INSTRUCTIONS –
**a.** In the passage on Christianity and environmentalism, which article is given as an example of environmentalists blaming Christianity?
**b.** Pick up the passage on Christianity and environmentalism where it stops and keep writing it.

TEXT TO READ –
· · · · ·
When it comes to environmentalism, Christians have an image problem. As a world-and-life view, Christianity has been targeted by many environmentalists as the “root cause” of today’s environmental and ecological problems. (See, for example, Lynn White Jr.’s article “The Historical Roots of Our Ecological Crisis” [Science, 3-10-1967]). The fallout from this has been that spiritually-minded environmentalists are turning to other religions as a source of moral and spiritual guidance in environmental activism. I’ll deal with this in future articles, but for now refuting the erroneous assumption that environmental degradation is directly related to the growth and spread of Christianity is the topic of this blog article.
· · · · ·
MATERIAL PROVIDED –
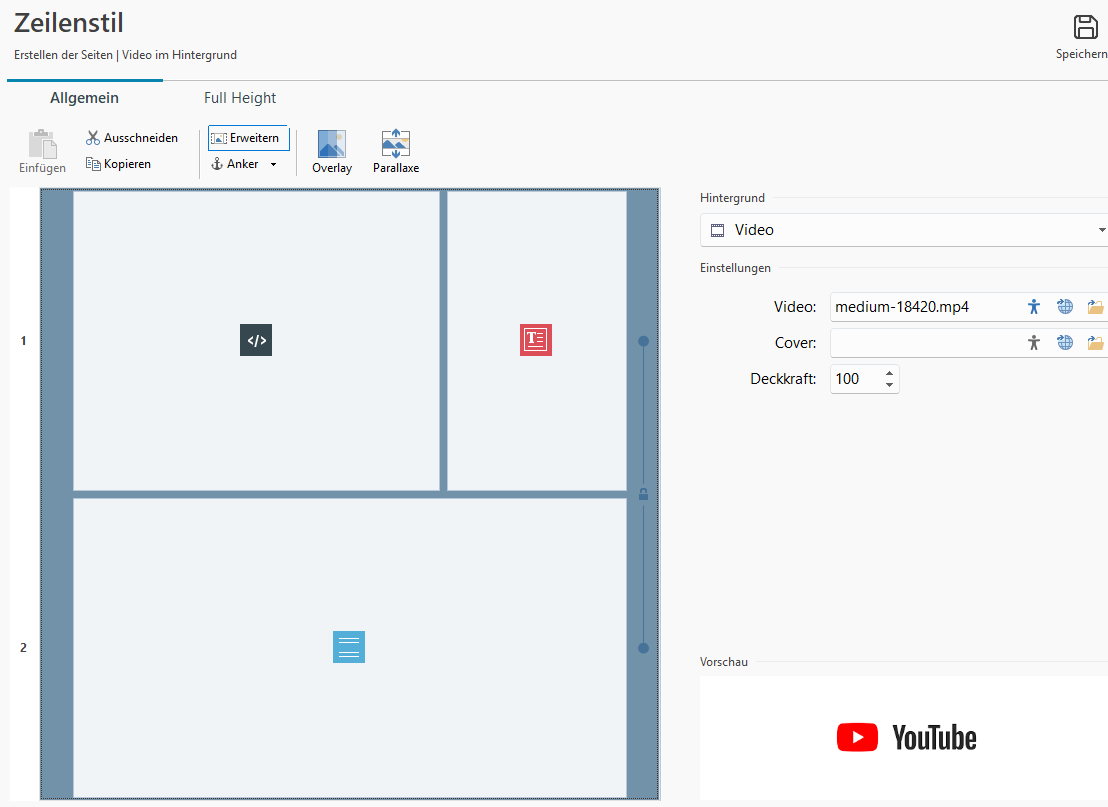Open the Overlay settings

[332, 152]
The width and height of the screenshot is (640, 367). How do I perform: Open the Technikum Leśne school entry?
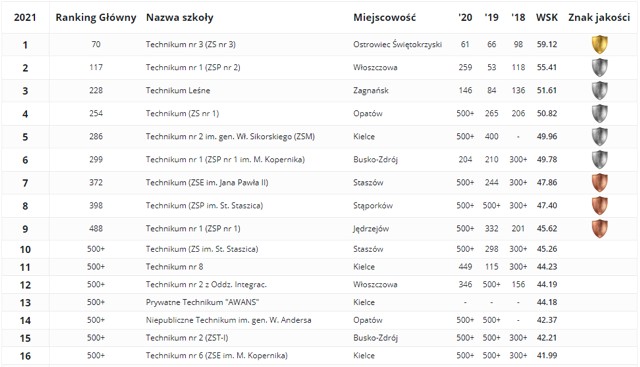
· · · · ·
RESPONSE LIST –
**a.** Lynn White Jr.'s article "The Historical Roots of Our Ecological Crisis," published in Science.

**b.**
Since Eden the entire human race has done irreparable damage to nature and the land. Early societies negatively impacted their environment thousands of years before industrialization. The history of the human race, following Adam and Eve’s expulsion from the Garden of Eden, reveals a steady increase in environmental exploitation that has transformed large tracts of pristine wilderness into blighted wasteland. The late Jean Dorst, former curator at the National Museum of Natural History in Paris, documented in his book, Before Nature Dies, the widespread environmental degradation that occurred over many parts of the ancient world centuries before the arrival of Europeans, including North America, Africa, Asia, the Mid East, and Australia.
Dorst’s chronology begins with primitive hunting and gathering societies. Tribal cultures purposely destroyed vast areas of wilderness with fire in order to enlarge hunting areas. This, along with hunting itself, likely hastened the extinction the mammoth, mastodon, cave bear, and ground sloth.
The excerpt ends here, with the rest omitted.